Besonders exponiert ist die israelische Sängerin Yuval Raphael. Sie ist eine Überlebende des Hamas-Angriffs auf das Nova-Musikfestival am 7. Oktober 2023, bei dem sie sich stundenlang unter Leichen verstecken musste. Die junge Sängerin wird mit dem Lied «New Day Will Rise» auftreten – einem Song, der von Hoffnung und persönlicher Stärke handelt. Sie wird von weiteren Überlebenden des Anschlags an den ESC begleitet. Die Sicherheitsvorkehrungen seien immens, berichten israelische Medien.
Polizei und Nachrichtendienst haben vor diesem Hintergrund nicht nur Kundgebungen und antisemitische Störaktionen im Blick, sondern auch Anschläge. Seit geraumer Zeit ist die Terrorgefahr in der Schweiz erhöht.
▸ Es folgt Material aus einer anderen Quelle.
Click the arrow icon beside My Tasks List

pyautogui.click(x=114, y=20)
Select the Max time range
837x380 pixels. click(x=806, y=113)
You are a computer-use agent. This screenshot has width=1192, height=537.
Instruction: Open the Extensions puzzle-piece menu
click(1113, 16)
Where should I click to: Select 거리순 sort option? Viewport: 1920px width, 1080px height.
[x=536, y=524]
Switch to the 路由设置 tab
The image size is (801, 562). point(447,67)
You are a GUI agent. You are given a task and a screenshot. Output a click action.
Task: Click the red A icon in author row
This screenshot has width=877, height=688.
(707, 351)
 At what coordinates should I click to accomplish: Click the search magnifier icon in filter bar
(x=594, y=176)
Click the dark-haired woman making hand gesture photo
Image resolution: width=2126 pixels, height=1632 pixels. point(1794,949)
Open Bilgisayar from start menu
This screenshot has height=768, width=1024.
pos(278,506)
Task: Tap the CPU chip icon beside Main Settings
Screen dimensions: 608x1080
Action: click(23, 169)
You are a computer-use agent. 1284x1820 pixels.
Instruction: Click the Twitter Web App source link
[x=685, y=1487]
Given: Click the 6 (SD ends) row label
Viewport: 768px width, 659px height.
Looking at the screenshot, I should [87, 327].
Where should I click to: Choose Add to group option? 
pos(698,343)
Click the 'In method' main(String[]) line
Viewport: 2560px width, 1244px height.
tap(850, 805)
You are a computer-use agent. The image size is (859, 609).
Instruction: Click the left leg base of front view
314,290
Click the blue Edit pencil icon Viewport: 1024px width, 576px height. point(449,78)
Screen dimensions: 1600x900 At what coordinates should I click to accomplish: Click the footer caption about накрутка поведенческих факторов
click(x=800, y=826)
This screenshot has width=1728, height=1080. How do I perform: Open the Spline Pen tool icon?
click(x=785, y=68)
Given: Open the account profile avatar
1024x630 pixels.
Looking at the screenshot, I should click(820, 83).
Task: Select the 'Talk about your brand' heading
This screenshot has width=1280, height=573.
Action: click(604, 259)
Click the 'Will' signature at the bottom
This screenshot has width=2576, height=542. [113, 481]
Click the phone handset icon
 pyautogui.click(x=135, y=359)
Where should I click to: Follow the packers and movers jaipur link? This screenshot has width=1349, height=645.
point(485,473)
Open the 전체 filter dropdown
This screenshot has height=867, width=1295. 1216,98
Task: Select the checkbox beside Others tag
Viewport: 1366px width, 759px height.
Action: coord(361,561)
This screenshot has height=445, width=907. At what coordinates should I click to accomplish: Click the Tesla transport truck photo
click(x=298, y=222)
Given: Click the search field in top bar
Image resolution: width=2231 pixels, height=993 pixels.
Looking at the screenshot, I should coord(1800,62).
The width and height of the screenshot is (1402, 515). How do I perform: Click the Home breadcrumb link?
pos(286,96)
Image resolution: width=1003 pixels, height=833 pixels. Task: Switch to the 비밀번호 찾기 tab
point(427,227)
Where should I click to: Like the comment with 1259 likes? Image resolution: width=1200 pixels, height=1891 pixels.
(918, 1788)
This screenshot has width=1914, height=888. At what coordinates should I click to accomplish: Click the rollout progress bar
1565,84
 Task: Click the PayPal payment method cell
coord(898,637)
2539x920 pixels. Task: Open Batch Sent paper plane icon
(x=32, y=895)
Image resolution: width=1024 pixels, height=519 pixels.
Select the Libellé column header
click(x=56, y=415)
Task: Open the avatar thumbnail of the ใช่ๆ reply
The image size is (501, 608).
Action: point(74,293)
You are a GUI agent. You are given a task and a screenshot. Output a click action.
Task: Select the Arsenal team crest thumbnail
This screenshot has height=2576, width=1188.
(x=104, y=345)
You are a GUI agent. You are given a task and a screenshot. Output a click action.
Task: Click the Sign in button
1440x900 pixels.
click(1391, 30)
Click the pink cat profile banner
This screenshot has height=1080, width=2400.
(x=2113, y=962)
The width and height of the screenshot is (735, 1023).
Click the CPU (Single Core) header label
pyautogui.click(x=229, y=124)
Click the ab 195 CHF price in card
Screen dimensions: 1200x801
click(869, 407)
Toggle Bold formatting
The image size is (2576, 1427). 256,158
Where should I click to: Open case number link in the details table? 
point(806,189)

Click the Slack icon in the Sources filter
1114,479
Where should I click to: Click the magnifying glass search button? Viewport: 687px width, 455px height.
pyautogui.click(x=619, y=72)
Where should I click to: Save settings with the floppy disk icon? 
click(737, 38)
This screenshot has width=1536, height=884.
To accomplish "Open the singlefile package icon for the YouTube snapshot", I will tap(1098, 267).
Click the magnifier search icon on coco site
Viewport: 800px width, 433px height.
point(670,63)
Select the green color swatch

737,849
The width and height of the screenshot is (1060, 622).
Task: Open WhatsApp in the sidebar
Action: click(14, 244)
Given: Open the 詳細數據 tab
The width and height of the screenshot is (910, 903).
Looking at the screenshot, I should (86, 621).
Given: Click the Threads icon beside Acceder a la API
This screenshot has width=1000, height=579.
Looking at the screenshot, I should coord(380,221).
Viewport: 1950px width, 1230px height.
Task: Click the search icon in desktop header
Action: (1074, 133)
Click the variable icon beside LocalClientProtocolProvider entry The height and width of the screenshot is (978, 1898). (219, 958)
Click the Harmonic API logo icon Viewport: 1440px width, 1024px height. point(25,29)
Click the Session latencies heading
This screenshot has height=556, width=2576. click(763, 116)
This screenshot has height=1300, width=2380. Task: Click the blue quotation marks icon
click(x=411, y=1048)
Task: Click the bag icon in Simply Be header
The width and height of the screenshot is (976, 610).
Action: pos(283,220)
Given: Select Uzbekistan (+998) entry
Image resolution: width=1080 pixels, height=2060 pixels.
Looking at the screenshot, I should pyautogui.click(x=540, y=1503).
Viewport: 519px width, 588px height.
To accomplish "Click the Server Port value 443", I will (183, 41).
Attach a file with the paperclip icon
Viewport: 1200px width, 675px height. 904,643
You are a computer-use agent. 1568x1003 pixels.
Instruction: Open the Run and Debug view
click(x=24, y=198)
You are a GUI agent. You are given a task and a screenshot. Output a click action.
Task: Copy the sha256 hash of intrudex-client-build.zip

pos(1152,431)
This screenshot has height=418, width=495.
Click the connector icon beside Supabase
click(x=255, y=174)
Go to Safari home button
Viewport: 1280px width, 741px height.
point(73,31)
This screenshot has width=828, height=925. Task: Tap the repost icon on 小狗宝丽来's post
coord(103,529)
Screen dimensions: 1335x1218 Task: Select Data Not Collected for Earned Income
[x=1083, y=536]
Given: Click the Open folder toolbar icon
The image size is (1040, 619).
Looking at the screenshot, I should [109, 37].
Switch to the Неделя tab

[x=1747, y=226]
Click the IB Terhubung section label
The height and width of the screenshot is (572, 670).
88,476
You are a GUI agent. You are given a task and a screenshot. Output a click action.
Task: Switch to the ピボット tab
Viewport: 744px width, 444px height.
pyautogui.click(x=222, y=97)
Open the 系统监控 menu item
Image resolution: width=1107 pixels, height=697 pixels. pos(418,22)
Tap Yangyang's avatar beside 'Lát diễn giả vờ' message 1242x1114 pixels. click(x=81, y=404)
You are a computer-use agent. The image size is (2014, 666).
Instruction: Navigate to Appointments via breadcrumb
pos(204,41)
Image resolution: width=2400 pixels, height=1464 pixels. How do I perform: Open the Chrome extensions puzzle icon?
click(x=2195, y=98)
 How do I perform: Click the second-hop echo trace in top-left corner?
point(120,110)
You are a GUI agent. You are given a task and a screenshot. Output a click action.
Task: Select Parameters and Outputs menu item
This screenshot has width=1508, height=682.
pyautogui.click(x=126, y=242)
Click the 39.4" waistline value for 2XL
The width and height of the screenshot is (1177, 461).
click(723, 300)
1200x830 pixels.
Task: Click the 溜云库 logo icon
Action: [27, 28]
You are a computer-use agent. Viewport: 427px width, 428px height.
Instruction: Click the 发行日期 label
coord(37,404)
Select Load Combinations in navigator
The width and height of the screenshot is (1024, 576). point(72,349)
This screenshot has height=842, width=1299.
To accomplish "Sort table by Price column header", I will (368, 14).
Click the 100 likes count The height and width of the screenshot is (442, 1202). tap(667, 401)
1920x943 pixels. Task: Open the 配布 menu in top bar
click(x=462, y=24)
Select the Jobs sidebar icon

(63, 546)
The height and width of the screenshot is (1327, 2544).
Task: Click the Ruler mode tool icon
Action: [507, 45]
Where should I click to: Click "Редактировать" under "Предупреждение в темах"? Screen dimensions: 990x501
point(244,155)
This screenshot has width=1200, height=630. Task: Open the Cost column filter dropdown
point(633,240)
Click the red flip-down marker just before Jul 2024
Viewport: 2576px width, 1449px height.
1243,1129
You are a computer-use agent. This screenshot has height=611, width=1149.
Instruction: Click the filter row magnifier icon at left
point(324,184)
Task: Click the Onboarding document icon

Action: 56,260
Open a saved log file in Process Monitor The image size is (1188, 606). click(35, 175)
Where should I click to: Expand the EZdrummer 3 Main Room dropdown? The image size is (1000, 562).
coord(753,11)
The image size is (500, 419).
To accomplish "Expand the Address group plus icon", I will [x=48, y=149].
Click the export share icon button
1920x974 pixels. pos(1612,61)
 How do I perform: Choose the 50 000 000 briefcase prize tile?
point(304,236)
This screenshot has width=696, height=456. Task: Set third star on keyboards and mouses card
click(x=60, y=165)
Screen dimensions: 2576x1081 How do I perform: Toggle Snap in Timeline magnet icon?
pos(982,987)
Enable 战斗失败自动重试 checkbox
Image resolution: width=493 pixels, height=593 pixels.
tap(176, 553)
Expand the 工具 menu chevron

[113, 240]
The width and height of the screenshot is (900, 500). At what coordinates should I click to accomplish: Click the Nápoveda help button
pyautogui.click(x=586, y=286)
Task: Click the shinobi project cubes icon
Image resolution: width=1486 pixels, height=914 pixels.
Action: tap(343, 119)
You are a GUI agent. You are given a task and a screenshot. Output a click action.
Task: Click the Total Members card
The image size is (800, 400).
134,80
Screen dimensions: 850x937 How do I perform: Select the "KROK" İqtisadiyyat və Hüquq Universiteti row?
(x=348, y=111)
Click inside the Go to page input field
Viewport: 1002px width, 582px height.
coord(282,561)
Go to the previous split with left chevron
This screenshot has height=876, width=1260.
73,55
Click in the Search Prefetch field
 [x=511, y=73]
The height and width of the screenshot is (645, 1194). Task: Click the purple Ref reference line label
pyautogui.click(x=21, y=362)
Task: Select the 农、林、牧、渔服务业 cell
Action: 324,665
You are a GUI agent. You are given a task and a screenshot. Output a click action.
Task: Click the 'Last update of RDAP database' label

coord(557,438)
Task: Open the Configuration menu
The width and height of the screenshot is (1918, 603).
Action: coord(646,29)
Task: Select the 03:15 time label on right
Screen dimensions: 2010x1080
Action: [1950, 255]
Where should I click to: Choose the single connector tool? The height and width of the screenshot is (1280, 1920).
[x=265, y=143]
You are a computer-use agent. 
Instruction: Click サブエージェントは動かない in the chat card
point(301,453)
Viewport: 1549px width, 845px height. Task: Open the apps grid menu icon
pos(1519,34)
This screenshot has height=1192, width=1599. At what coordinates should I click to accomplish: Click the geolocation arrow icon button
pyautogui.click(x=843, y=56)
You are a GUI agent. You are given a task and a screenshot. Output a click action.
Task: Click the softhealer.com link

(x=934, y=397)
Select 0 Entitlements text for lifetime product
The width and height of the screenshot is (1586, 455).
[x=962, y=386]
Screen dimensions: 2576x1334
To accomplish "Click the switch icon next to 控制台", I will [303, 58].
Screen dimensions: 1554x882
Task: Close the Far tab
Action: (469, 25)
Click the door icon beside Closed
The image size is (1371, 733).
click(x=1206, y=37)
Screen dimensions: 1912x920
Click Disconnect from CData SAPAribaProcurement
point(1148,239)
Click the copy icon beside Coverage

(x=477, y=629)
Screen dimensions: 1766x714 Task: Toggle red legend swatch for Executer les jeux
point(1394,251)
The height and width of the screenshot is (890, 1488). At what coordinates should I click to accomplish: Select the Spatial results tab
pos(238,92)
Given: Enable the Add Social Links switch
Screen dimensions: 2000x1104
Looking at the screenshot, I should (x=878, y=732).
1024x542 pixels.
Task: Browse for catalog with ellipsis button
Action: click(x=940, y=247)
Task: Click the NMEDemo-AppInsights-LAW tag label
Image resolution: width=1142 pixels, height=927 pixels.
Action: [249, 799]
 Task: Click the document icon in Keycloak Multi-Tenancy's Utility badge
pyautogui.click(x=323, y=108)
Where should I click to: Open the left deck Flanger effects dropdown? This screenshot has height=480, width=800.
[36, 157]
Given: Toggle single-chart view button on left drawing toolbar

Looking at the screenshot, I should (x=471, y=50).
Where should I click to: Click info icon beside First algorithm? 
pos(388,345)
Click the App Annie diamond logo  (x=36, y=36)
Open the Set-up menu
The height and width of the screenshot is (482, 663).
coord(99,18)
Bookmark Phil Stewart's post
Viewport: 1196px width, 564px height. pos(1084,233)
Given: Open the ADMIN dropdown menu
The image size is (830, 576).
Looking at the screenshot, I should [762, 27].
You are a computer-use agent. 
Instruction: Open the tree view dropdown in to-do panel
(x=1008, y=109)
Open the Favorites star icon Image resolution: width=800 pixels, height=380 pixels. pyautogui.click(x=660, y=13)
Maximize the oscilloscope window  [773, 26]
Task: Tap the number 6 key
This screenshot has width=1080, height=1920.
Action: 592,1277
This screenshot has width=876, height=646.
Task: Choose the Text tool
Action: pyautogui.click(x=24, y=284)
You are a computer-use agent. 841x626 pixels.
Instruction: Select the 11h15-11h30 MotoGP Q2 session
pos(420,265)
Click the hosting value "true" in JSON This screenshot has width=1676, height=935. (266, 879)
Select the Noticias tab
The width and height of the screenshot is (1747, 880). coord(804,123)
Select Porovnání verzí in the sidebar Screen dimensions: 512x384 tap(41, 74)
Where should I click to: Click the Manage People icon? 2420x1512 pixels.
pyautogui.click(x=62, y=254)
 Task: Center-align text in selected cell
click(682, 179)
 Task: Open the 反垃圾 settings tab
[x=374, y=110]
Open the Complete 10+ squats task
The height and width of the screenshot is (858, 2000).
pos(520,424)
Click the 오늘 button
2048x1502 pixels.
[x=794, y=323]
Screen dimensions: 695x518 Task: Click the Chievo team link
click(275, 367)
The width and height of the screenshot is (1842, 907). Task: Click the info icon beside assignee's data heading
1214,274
Es gebe zwar keine konkreten Hinweise auf einen Terroranschlag während des ESC, so Stähli. Eine «nicht zu unterschätzende Gefahr» gehe aber von radikalisierten Einzeltätern aus. Mit verschiedenen Massnahmen wie beispielsweise Fahrzeugsperren soll das Risiko möglichst klein gehalten werden.
Personalmangel bei der Basler Polizei
«Es ist nicht zu verschweigen, dass gewisse Risiken vorliegen», erklärte der Basler Polizeikommandant ad interim, Thomas Würgler. Die Mammutaufgabe trifft die Polizei des Kantons Basel-Stadt dabei zu einem heiklen Zeitpunkt: Nach einer umstrittenen Untersuchung, die im vergangenen Sommer auf Missstände beinahe im gesamten Korps hindeutete, befindet sich die Kantonspolizei in einer Umbruchphase. Fast das gesamte Führungspersonal wurde ausgewechselt. Und das Korps ist personell noch immer stark unterbesetzt.
Bei aller Vorfreude, die in Basel in der Woche vor dem ESC herrscht, ist der Druck auf die Basler Sicherheitsbehörden deshalb immens. Immerhin ist ein weiteres polizeiliches Erschwernis inzwischen etwas kleiner geworden: Mit etwas Glück und einem Sieg würde eine spontane Meisterfeier für den FC Basel nicht auch noch auf das grosse ESC-Finalwochenende fallen – sondern auf den Sonntag zuvor.